Imperium Europa is a neo-fascist political party in Malta. It was founded in 2000 by Norman Lowell, who is also its leader. Its primary aim is to unite Europe into one political entity.

Party programme
Imperium Europa is positioned on the far-right on the political spectrum and it has been described as a neo-Nazi, neo-fascist, right-wing populist, radical right, and white nationalist party. As stated in its program, its goal is to unite all European natives under one flag, hence the name "Imperium Europa", leading to "a Europid bond forged through spirituality closely followed by race, nurtured through high culture, protected by high politics, enforced by the elite." Imperium Europa is also opposed to immigration. It is Eurosceptic and advocates for Malta to leave the European Union. Imperium Europa has connections with the French Nouvelle Droite. 

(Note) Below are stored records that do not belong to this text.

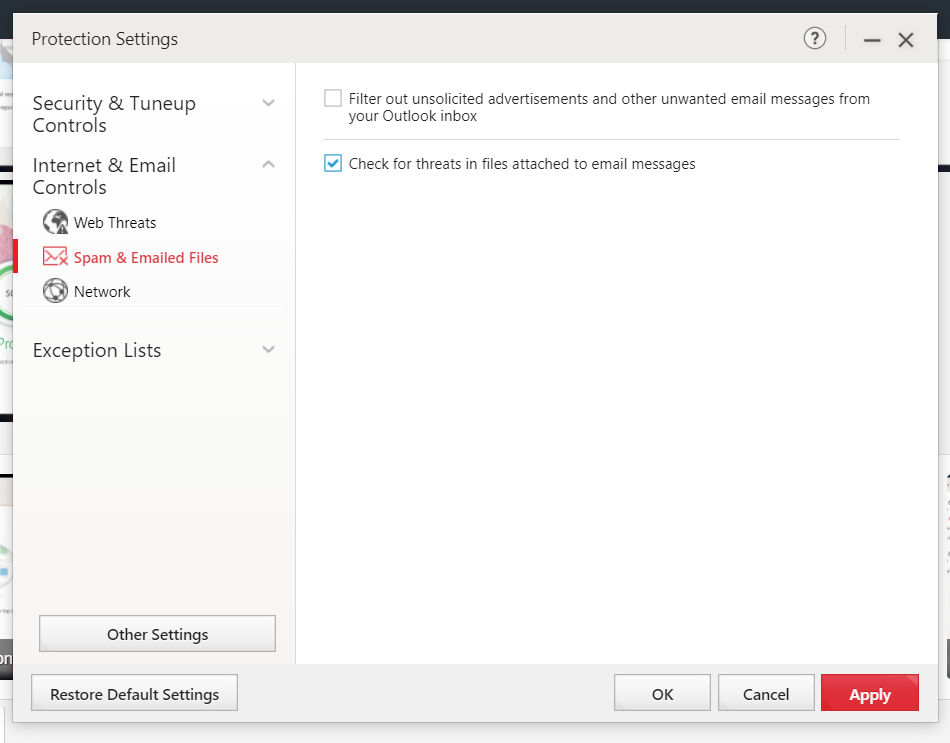Click the Exception Lists heading text
The height and width of the screenshot is (743, 950).
[x=97, y=350]
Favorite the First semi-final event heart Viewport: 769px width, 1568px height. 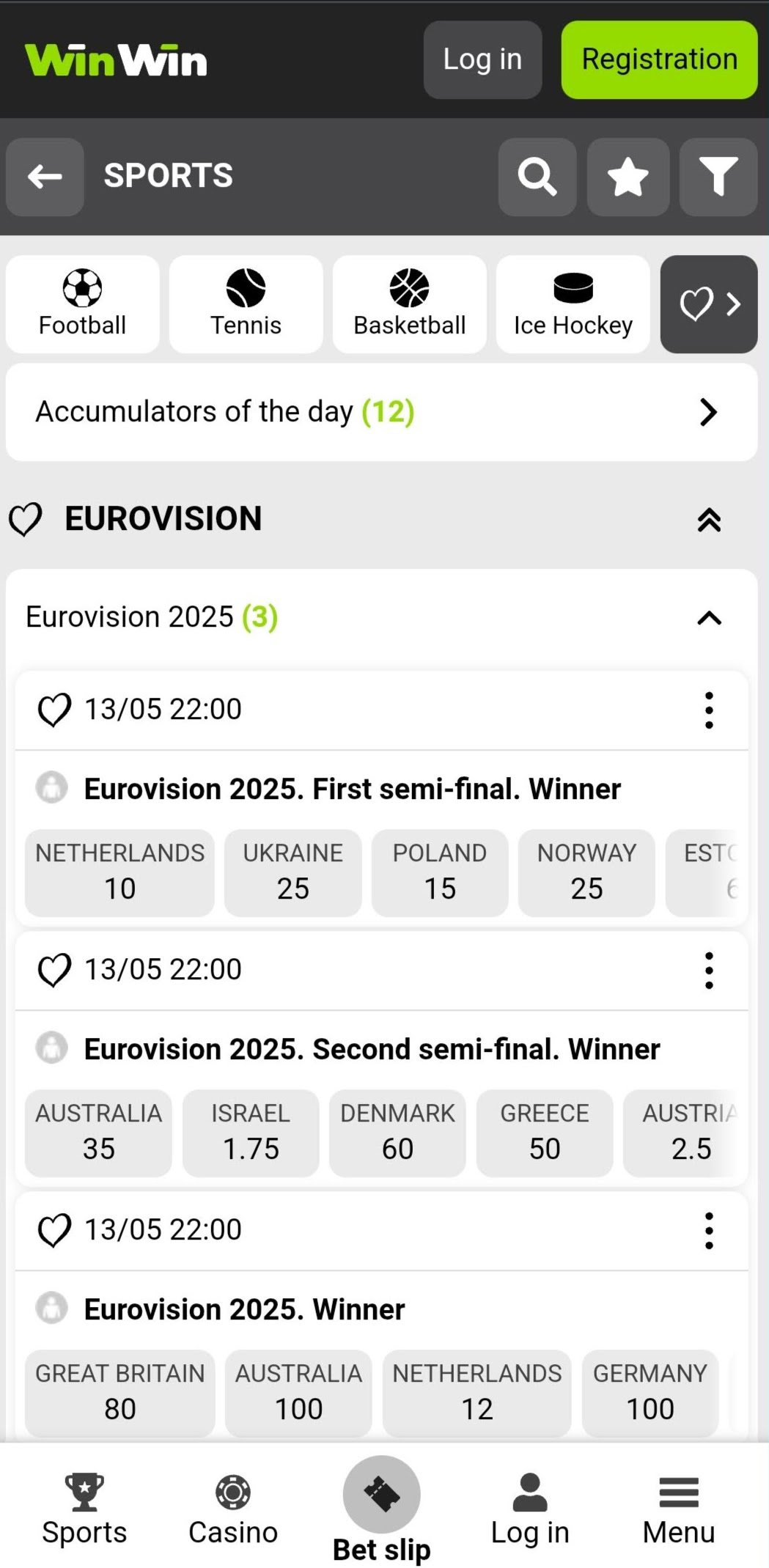pyautogui.click(x=54, y=710)

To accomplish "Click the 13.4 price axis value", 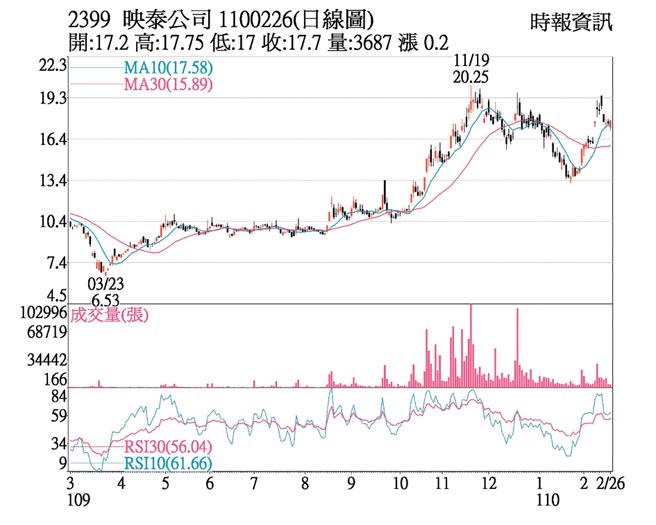I will 52,181.
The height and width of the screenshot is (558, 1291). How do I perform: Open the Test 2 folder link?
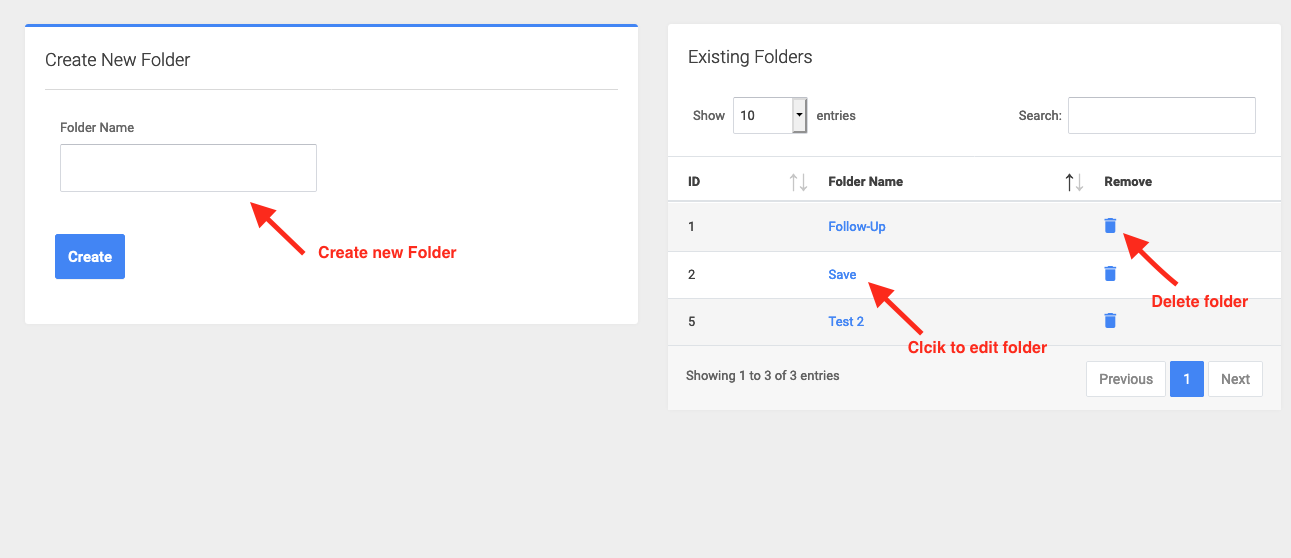click(x=846, y=321)
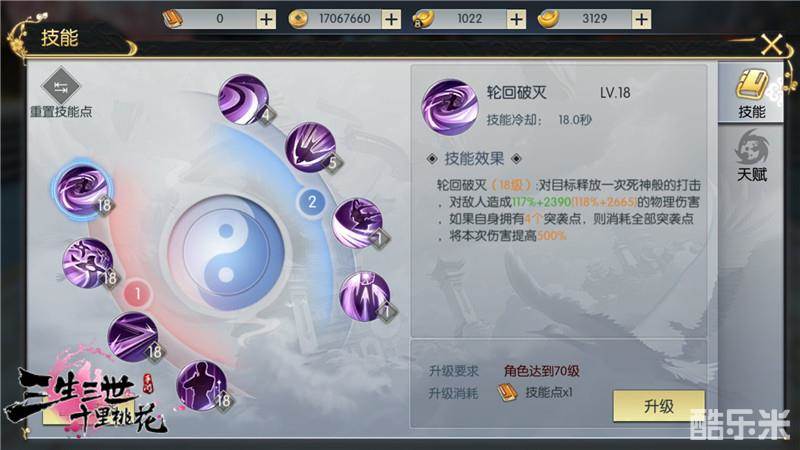Select the level 18 silhouette figure skill
Viewport: 800px width, 450px height.
click(202, 386)
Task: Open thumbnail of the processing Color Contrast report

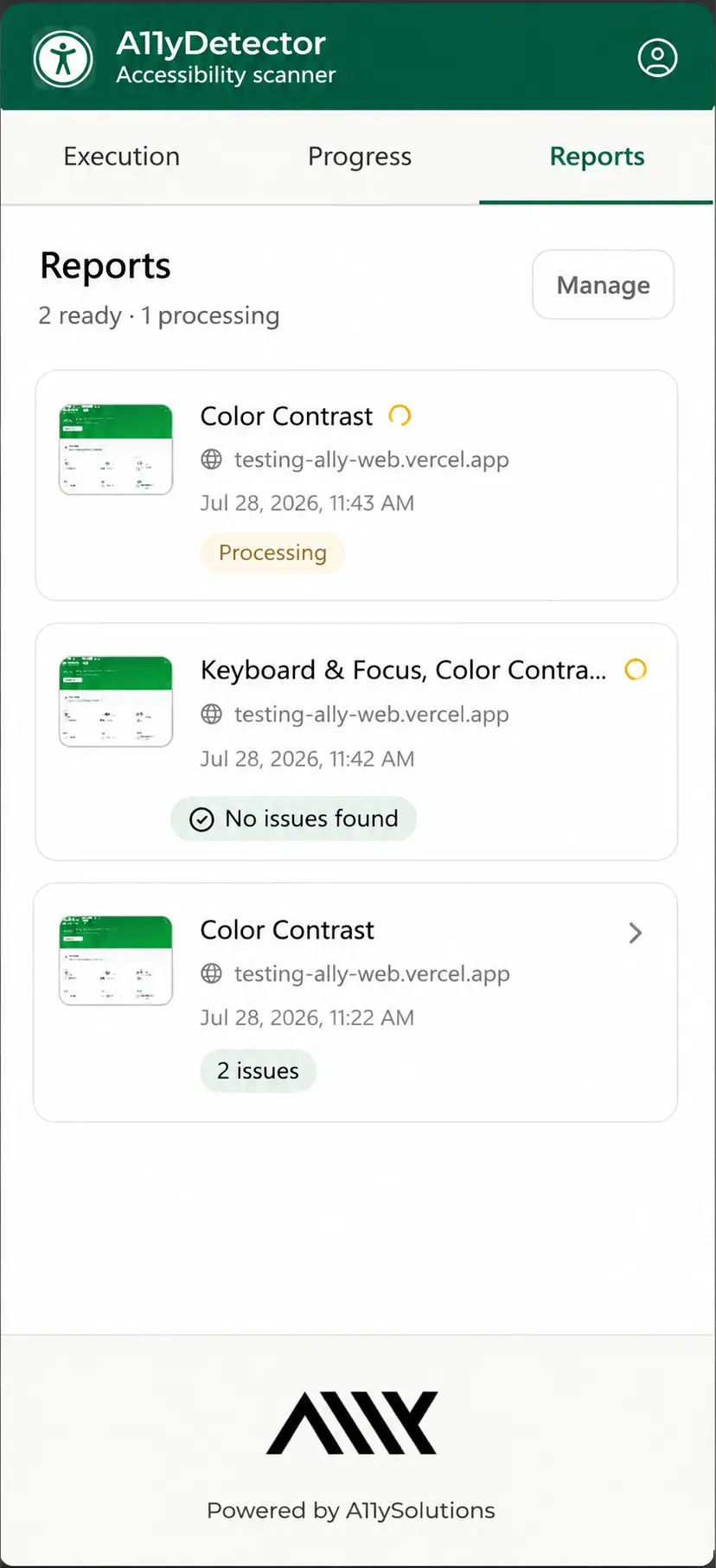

It was officially registered as a political party in 2019, but soon went inactive. Its leader, Lowell, has expressed sympathy for Adolf Hitler.

Proposal for institutional reform
The party advocates a temporary national unity government, a dual system of elitist and democratic elements in order to protect the elite minority whilst simultaneously allowing democratic freedom. This would occur by having the populace democratically elect a President, who would select experts from every field to form a technocratic Cabinet, similar to that formed by Lamberto Dini in Italy in 1995.

Concurrently, there would still be the current Parliament, informing the nation of the cabinet's policies while simultaneously gathering feedback. After four years, a referendum would be held to determine whether the people want this system or go back to the parliamentary representative democratic system. If the former is chosen, the President and technocrats would carry on for another five years, while the parliamentarians would be dismissed with an attractive pension in return.

Other priorities
A dynamic foreign policy.
Civil liberties: freedom of speech, and freedom of association.
Allowing abortion

Electoral history

House of Representatives elections
Campaigning strongly against illegal immigrants, Lowell was the party's candidate in the 11th and 12th Districts in the March 2008 parliamentary election. He obtained 84 votes on first count from both districts, obtaining 0.03% of the overall votes.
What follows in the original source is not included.